後半16分に同主将のキックをチャージされての失トライはあったものの、「パナソニックのいいDFラインがあって、攻めてもプレッシャーを受けるだけだったので、蹴ってプレッシャーを変えよう」(FB松島幸太朗)というキッキングゲームもうまく機能させながら、相手にプレッシャーをかけていくスマートなゲームプランを徹底。パナソニックに決定的なチャンスを与えずに、後半は9分、14分、20分、25分とPGでの加点を続けた。

「ボールの継続が難しかったが、ペナルティをとって、スコアに持っていけた。ベストの判断だったと思う。
途中で1本、チャージされたが、スコアした後のキックオフをしっかりマイボールにして、自分たちが意図したキックを蹴ることができていた」(沢木監督)

シーズンを通してチームを前進させる牽引役を果たしたLO真壁の存在も大きかった photo by Kenji Demura

シーズンを通してチームを前進させる牽引役を果たしたLO真壁の存在も大きかった
photo by Kenji Demura

何度もハードなタックルで敵のチャンスを潰したFLジョージ・スミスを中心にパナソニックNO8ポーコックに仕事をさせなかったFW第3列、ボールを持てば重量感のあるパナソニックFW陣に対しても確実に前に出たLO真壁伸弥、相変わらず安定したスクラムを組み続けたFW第1列など、チーム全体でのハードワークぶりは最後まで衰えず、パナソニックにボールを与えてもパニックになるようなシーンは見られなかった。

試合最終盤、最後のチャンスとばかりに飛び道具に賭けてきたようなパナソニックSO山沢からWTB福岡堅樹への絶妙と思われたキックパスも「堅樹がボールを蹴ってくれという要求をしていて、10番とアイコンタクトするのもわかったので、絶対くると判断していた」というFB松島が冷静な読みと抜群の身体能力を生かしてクリーンキャッチしてピンチを防ぐなど、多彩なはずのパナソニックのアタックを完全に封じた。
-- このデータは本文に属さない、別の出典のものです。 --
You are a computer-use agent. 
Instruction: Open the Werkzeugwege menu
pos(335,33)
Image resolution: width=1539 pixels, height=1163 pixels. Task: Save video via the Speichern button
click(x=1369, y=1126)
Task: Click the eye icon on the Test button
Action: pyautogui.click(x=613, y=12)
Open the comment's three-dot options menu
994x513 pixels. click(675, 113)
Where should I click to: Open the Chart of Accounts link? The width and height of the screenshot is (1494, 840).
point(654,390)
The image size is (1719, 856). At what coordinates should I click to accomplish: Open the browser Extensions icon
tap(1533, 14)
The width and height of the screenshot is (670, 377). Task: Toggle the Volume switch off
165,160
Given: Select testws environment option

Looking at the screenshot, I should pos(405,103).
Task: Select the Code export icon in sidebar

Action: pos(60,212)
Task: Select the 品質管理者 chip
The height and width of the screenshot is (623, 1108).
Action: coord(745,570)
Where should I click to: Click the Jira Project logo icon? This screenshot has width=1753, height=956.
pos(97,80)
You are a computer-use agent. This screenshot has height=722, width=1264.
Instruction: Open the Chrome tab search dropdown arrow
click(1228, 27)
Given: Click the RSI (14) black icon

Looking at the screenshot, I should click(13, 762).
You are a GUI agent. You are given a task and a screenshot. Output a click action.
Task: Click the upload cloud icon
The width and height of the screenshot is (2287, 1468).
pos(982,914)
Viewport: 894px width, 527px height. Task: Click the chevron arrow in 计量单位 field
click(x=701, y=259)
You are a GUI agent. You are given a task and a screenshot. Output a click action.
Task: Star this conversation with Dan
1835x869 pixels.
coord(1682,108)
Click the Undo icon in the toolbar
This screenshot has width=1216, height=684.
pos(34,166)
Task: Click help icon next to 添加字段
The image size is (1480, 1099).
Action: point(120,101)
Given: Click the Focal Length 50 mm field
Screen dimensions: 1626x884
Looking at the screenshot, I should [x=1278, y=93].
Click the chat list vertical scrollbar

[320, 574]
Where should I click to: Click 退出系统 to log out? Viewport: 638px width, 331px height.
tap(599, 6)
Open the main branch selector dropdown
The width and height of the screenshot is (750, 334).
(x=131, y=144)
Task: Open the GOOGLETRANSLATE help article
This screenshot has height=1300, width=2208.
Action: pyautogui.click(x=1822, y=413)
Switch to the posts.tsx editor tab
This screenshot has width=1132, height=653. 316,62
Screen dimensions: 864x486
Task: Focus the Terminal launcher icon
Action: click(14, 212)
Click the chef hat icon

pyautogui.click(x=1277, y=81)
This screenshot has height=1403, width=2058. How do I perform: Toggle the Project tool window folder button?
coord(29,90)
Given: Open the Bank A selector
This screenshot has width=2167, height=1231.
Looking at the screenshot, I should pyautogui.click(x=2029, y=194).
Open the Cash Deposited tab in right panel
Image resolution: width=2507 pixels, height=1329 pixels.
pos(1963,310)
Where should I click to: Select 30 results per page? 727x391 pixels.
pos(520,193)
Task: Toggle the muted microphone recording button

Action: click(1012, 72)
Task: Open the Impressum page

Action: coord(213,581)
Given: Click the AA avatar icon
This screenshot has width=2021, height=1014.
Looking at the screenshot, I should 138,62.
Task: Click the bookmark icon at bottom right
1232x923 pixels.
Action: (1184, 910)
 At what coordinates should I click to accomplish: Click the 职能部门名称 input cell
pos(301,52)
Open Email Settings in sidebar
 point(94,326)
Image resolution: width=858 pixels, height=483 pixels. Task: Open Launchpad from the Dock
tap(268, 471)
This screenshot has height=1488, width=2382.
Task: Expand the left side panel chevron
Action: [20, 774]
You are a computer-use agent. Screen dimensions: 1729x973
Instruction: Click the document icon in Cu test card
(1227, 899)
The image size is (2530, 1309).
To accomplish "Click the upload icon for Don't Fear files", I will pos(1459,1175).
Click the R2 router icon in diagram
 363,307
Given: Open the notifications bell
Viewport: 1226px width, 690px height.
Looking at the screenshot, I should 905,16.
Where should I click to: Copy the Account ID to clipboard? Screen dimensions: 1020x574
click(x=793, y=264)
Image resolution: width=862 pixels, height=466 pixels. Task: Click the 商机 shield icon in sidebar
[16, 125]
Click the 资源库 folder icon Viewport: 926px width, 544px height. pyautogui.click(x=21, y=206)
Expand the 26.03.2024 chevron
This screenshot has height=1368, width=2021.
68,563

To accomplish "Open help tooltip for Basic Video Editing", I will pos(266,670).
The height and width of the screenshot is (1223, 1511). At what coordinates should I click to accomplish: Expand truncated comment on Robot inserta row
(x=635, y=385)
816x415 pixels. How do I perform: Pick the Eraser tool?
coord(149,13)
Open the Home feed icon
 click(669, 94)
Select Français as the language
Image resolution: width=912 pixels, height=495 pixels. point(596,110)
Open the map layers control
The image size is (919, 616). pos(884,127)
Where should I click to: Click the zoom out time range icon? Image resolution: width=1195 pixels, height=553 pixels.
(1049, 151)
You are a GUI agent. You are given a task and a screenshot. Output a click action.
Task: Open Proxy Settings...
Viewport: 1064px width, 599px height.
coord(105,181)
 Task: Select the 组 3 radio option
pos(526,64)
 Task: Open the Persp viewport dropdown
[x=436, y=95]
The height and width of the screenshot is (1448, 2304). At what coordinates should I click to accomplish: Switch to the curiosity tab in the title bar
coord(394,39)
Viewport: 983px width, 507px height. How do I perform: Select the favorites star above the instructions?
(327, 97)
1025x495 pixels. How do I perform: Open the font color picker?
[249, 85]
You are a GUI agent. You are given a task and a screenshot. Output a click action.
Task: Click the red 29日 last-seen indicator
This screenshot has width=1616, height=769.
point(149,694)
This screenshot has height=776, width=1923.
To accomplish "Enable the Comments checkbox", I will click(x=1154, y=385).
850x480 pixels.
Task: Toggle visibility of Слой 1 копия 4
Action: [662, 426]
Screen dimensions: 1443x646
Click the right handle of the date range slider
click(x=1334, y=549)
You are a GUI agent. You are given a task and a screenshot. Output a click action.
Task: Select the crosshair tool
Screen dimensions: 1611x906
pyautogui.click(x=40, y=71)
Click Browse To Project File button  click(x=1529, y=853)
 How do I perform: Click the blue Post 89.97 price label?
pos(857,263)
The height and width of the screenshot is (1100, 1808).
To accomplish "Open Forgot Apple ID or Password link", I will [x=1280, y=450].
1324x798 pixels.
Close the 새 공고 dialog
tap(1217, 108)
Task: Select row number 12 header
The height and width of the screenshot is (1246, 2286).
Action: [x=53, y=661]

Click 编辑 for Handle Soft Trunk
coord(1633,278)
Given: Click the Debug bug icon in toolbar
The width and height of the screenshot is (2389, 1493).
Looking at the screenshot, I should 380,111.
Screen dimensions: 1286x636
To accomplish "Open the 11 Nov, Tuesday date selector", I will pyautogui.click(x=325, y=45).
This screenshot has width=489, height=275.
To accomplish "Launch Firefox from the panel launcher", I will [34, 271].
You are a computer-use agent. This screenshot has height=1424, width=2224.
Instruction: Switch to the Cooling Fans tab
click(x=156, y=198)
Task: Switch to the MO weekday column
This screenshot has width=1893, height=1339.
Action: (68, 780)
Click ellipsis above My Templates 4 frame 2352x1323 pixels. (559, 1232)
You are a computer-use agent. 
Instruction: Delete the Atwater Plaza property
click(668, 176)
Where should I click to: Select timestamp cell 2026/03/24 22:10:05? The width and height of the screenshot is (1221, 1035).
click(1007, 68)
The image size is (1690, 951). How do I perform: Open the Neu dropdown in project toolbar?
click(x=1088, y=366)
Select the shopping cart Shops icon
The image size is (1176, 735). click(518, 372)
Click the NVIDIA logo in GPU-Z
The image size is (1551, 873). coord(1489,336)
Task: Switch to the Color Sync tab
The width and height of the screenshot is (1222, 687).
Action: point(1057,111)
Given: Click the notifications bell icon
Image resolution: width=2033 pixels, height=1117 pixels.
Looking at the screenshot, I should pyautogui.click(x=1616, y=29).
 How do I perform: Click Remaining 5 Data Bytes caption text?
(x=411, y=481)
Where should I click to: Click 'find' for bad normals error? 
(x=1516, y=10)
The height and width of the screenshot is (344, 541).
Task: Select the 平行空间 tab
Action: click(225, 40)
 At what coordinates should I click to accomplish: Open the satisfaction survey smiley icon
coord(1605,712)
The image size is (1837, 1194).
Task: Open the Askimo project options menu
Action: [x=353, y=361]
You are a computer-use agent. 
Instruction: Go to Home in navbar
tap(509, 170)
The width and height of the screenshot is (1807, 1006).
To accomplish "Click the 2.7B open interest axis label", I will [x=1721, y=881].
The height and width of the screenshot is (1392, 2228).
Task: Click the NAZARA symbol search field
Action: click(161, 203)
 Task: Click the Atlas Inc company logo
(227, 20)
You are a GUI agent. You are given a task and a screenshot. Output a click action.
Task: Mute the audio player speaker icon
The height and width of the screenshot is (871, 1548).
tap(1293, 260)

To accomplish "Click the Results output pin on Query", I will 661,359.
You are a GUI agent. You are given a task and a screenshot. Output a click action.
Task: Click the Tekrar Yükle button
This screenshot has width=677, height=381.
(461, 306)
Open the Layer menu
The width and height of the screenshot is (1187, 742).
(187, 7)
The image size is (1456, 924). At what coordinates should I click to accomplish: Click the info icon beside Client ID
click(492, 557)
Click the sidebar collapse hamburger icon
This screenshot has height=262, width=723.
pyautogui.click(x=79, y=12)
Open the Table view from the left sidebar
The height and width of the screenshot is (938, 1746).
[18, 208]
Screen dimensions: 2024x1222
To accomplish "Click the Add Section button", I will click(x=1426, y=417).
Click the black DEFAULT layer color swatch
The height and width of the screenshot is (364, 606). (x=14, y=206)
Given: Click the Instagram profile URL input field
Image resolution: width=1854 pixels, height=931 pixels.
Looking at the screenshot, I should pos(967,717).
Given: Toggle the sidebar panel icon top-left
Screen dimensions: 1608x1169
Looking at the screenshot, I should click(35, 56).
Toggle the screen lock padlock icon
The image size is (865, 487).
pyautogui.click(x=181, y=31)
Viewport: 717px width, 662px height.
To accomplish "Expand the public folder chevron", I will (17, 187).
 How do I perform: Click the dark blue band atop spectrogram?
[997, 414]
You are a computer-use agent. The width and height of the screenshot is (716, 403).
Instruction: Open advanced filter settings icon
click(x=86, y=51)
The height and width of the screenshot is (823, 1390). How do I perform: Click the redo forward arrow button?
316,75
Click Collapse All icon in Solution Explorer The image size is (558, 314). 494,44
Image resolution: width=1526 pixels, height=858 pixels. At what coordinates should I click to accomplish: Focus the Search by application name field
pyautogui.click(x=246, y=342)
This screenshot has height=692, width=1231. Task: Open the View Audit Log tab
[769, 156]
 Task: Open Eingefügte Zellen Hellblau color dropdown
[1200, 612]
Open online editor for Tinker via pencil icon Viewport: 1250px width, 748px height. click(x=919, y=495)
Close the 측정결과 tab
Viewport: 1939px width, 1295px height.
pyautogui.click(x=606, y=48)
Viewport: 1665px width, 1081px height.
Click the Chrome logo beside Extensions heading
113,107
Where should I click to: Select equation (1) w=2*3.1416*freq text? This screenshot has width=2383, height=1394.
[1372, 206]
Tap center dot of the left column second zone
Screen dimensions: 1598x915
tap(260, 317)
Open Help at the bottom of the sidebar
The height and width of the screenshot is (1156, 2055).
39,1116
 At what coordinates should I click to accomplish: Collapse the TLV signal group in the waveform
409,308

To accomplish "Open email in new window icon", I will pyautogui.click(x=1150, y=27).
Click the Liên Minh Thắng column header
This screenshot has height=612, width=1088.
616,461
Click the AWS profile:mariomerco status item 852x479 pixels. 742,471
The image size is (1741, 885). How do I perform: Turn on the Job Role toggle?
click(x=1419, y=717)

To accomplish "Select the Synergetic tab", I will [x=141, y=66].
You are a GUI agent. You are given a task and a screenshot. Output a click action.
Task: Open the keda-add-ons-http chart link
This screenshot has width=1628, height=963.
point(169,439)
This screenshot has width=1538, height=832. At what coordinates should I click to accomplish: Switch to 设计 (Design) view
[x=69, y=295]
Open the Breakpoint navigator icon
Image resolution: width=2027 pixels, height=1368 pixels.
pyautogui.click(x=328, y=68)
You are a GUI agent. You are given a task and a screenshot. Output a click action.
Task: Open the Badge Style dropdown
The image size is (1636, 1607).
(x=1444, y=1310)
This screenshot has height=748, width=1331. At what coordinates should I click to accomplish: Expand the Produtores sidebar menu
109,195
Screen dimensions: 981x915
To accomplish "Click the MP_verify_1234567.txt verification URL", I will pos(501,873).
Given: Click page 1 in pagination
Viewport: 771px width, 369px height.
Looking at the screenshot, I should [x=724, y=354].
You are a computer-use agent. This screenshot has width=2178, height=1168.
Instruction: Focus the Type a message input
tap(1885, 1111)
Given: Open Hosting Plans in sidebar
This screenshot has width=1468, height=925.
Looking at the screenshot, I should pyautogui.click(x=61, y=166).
サントリーCTB陣に突進を止められるパナソニックNO8ポーコック。徹底マークに遭い、苦しんだ photo by Kenji Demura

サントリーCTB陣に突進を止められるパナソニックNO8ポーコック。徹底マークに遭い、苦しんだ
photo by Kenji Demura

「結果は残念だが、お互いちょっとのことで勝敗は動く試合。本当にちょっとしたところの差だったと思う。サントリーのような素晴らしいチームと最後まで戦えたことを誇りに思う」
パナソニックFL布巻峻介ゲームキャプテンが語った実感は、この日、秩父宮ラグビー場をフルハウスにした多くのファンの実感でもあるだろう。
一瞬たりとも気の抜けない激戦であり、接戦を「本当にちょっとの差」で制したサントリーが4年ぶりとなる2冠を達成するかたちで、2016-2017年シーズンは幕を閉じた。